I don't often relate to criminal activity, which is probably one of the reasons I have been able to remain blissfully ignorant of all things prison. But the actions of Dany Y. Ortiz are different.

Like you and me, Mr. Ortiz loves pizza. And again like you and me, he wasn't able to have it as often as he would like. Being the motivated individual that he is, Dany discovered the path to more pizza lay in removing spare change from parked cars.

Before you rise up in righteous indignation, know that Dany didn't take your lap-top. Or your tablet. Or your cell phone. No. Dany just wanted your tollway change—for pizza.

Who among us can't find it in our hearts to understand these powerful gastronomical longings? The incessant urges that would drive a man to pilfer loose coinage from a stilled automobile?

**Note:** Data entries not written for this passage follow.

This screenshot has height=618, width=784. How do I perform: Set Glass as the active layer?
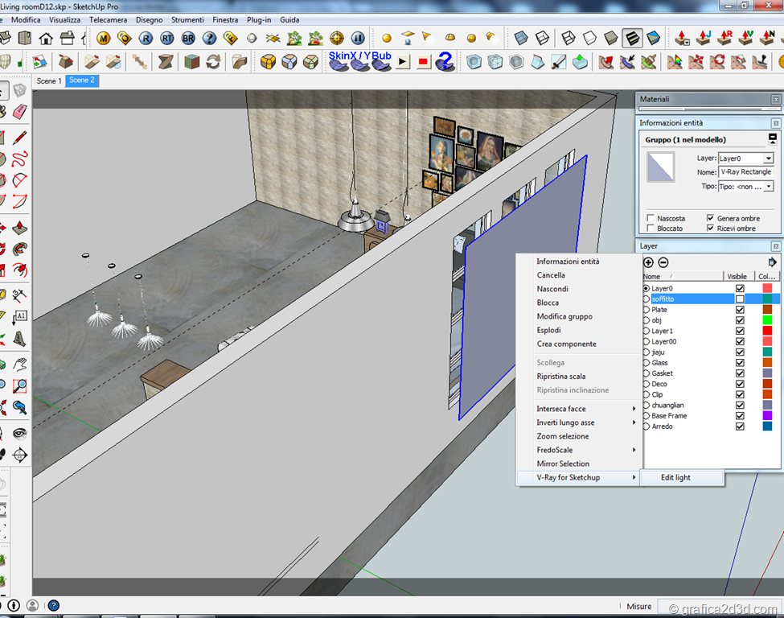[x=646, y=363]
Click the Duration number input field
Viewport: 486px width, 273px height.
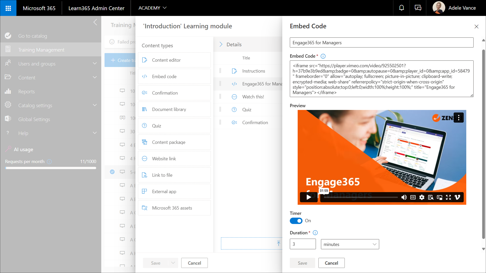(x=302, y=244)
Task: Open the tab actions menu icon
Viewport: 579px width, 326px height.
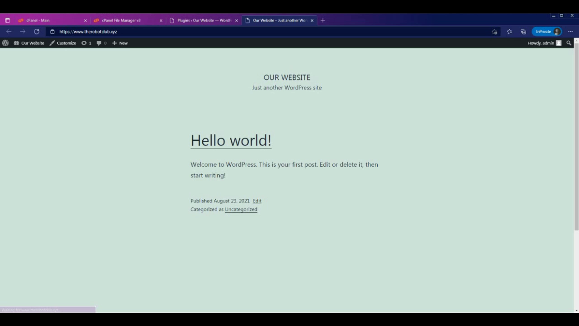Action: click(7, 20)
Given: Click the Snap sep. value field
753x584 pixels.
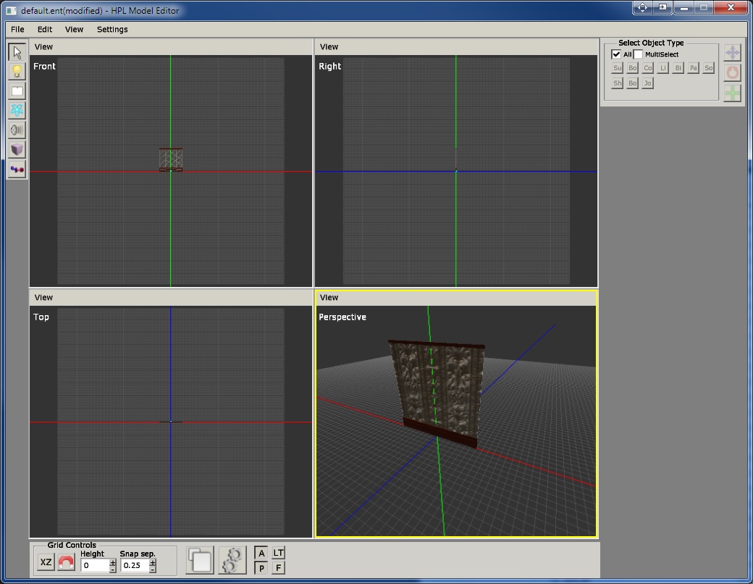Looking at the screenshot, I should coord(134,565).
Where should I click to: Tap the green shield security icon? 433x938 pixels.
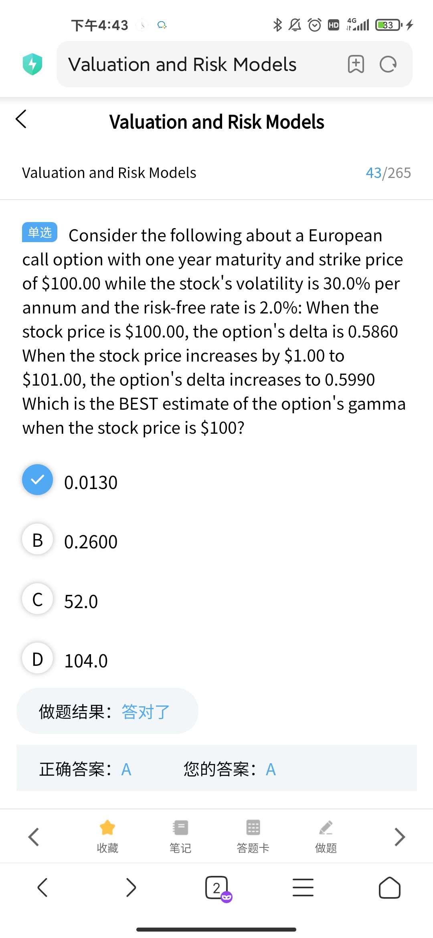tap(32, 64)
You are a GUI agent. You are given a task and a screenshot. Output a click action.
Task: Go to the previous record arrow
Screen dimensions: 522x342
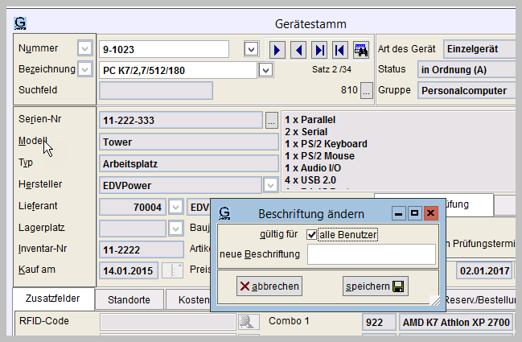click(x=298, y=50)
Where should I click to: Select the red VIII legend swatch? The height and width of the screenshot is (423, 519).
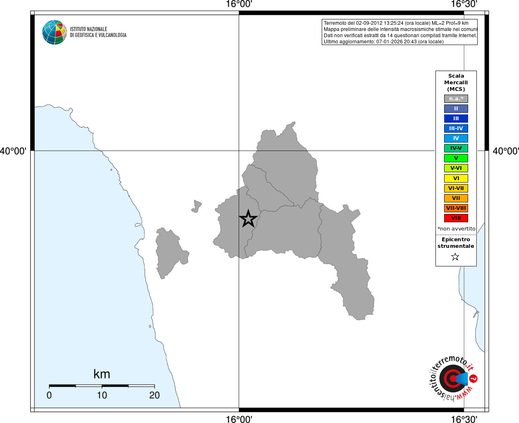[456, 218]
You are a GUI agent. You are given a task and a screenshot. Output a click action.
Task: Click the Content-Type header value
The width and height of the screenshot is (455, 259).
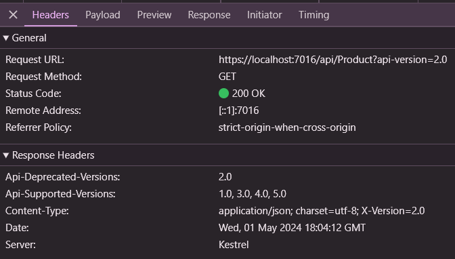[x=322, y=211]
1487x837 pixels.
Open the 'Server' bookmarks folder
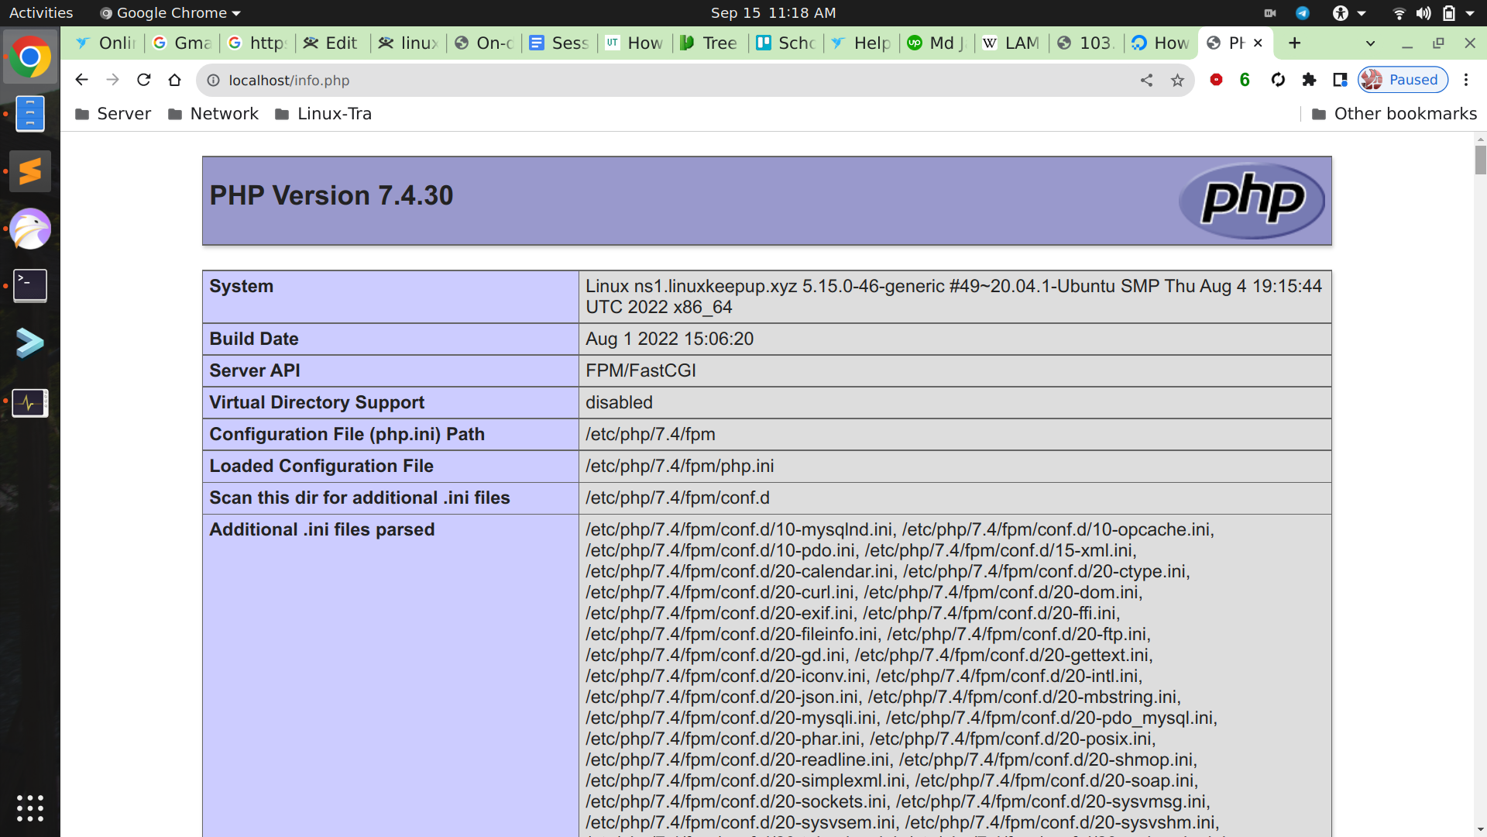click(x=112, y=113)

I do. I have felt the power of this lust myself ladies and gentlemen. Stood naked and helpless in its attraction. 

And I am not ashamed.

I know only too well the feel of a warm slice of pizza on my fingertips. The gorgeous, diabolical promise being offered as I bring it to my mouth. The comforting crunch that accompanies the first bite. 

The riotous symphony of warm, gooey cheese, fresh-baked crust, herb-laden tomato sauce and smokey pepperoni my overwhelmed taste buds struggle to take in.

I chew again, pressing the luminous and erotic mix of flavors into my sensory organs. Take! Eat! For thine art pizza! Behold thy glory! Know thy power! Remember the pizza and keep it holy!

"Take a chill pill" my dining companions sometimes suggest. 

But there is no chill pill for pizza. Ask Mr. Ortiz.

Those schooled in the fine art of geometry have attempted to instill in me the belief that a circle has no beginning and no end. That it is, in a sense, infinite.

And yet, as someone schooled in the fine art of pizza, I can assert with some authority that a pizza is not infinite. It has a beginning, a middle and sadly, an end. The emotional devastation that accompanies a pizza pan suddenly bereft of its reason for being is the proof.

As any mathematician worth his or her mozzarella should be able to tell you, the end is, well, the end. Despite its shape, pizza is finite.

This is the lurid and unspeakable truth behind Dany Y. Ortiz's depravity.

Let me be the first to petition the court for leniency. It was not the dark force of evil that propelled Dany to perform these acts, but a mere longing for the multi-faceted deliciousness that is pizza. Is this not entirely and easily understood?

We need to advocate for this young man, not punish him. If punitive action is called for, if only to satisfy the victims of these insignificant thefts, let us create a charge as benign as their motivation.

Does the justifiable pilfering of unsecured coins work?

And if the court finds that incarceration is indeed required, I beg of you: let it be a facility within the delivery zone of a four-star pizzeria.